Small business and the Great Recession

Click to enlarge or open

Click to enlarge or open

In the long run, the health of the U.S. economy depends on small and newly-created business.  Not only to small businesses create a large fraction of new jobs (often a majority of new jobs, if you don’t count jobs lost through small business failure), but small businesses are the seedlings that grow into future large businesses.  Every Fortune 500 company was once a small start-up.  And when new technologies and businesses emerge, it is seldom the Fortune 500 companies that take the lead.  IBM Corp. was not the leader in personal computers, nor Eastman Kodak Co. in digital photography.

These two charts from the Bureau of Labor Statistics show the decline in the number of small-business startups and in small business hiring during the past few years.  The decline actually began before the official start of the Great Recession, and continued after its official end.

The Federal Reserve Board’s “quantitative easing” is intended to help small business.  By making more money available to banks, and by driving interest rates down nearly to zero, the board intends to make it easier to finance business startups and business expansion.

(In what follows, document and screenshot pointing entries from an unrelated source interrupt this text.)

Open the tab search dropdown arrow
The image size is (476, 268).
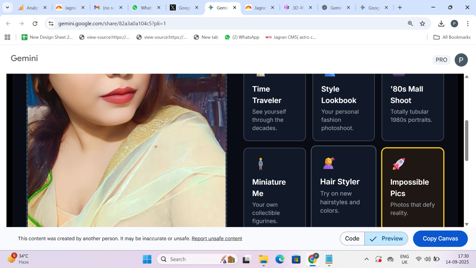[7, 7]
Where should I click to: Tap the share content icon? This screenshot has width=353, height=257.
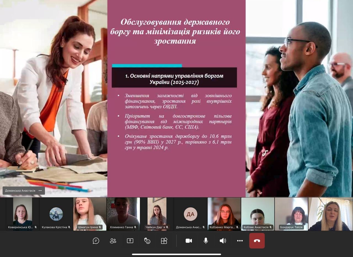[x=130, y=241]
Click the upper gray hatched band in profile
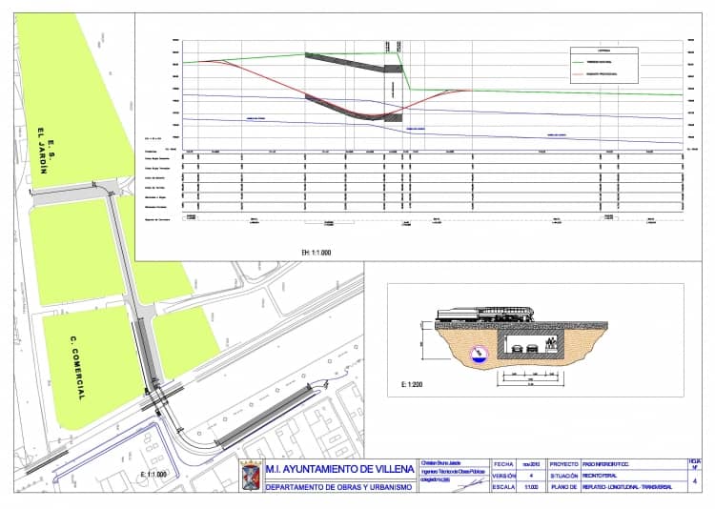The height and width of the screenshot is (509, 715). tap(353, 61)
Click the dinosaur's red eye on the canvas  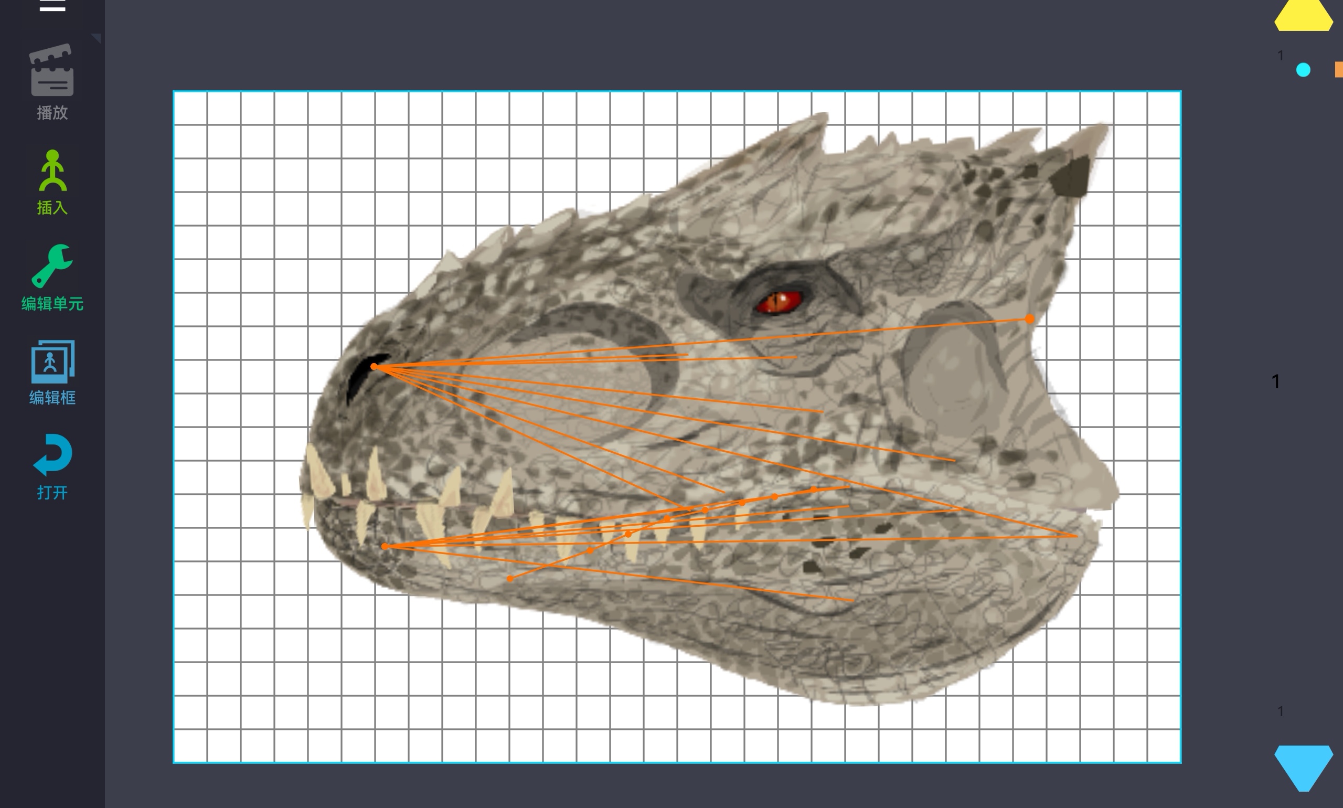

The charts only run through March, 2010, so they don’t provide any information on how successful the Fed’s effort is.  But it doesn’t seem to have had much effect so far.  The big banks aren’t investing in the real economy.  Debt-ridden consumers have every reason to cut back on spending and pay down existing debt, rather than take out new loans.  Businesses can’t be successful unless they have customers, and, in the present economic climate, it is hard to see where new customers will come from.  Unless something changes, the Great Recession will be self-perpetuating.

Click on Entrepreneurship and the U.S. economy for the facts and figures from the U.S. Bureau of Labor Statistics.  The impartial civil servants who compile economic data such as this are one of this country’s great national assets.

Click on Small business optimistic about economy for the results of a survey on the 2011 outlook for small business.

Click on Small Business Owners May Not Be So Optimistic After All for a critical analysis of the survey.

Click on Small Business Single Most Important Problem for comment on a survey indicating that the main problem of small business is lack of customers – not taxation or regulation.

Hat tip to Kevin Drum for the charts.

Here’s a chart on another economic subject which I find informative but potentially misleading.

It is misleading because the brackets for all the Presidential terms should be moved one year to the right.  Thus FY 2009, which began Oct. 1, 2008, is the last budget of the George W. Bush administration; FY 2001 is the last Clinton budget, FY 1993 is the last budget of the George H.W. Bush administration, and FY 1989 is the last Reagan budget.

Keeping that in mind, the chart provides an interesting picture of taxation and spending during the past 30 or so years.  Overall spending levels declined during the Clinton administration and rose during the George W. Bush administration.  The collapse in revenue starting in FY 2009 was due mainly to the recession.  The surge in spending – both for already existing programs and for the economic stimulus program – also was a response to the recession.

My opinion is that best way both to help small business and to get the budget into better balance is to put people to work doing useful things and earning wages with which they can buy goods and services and pay taxes.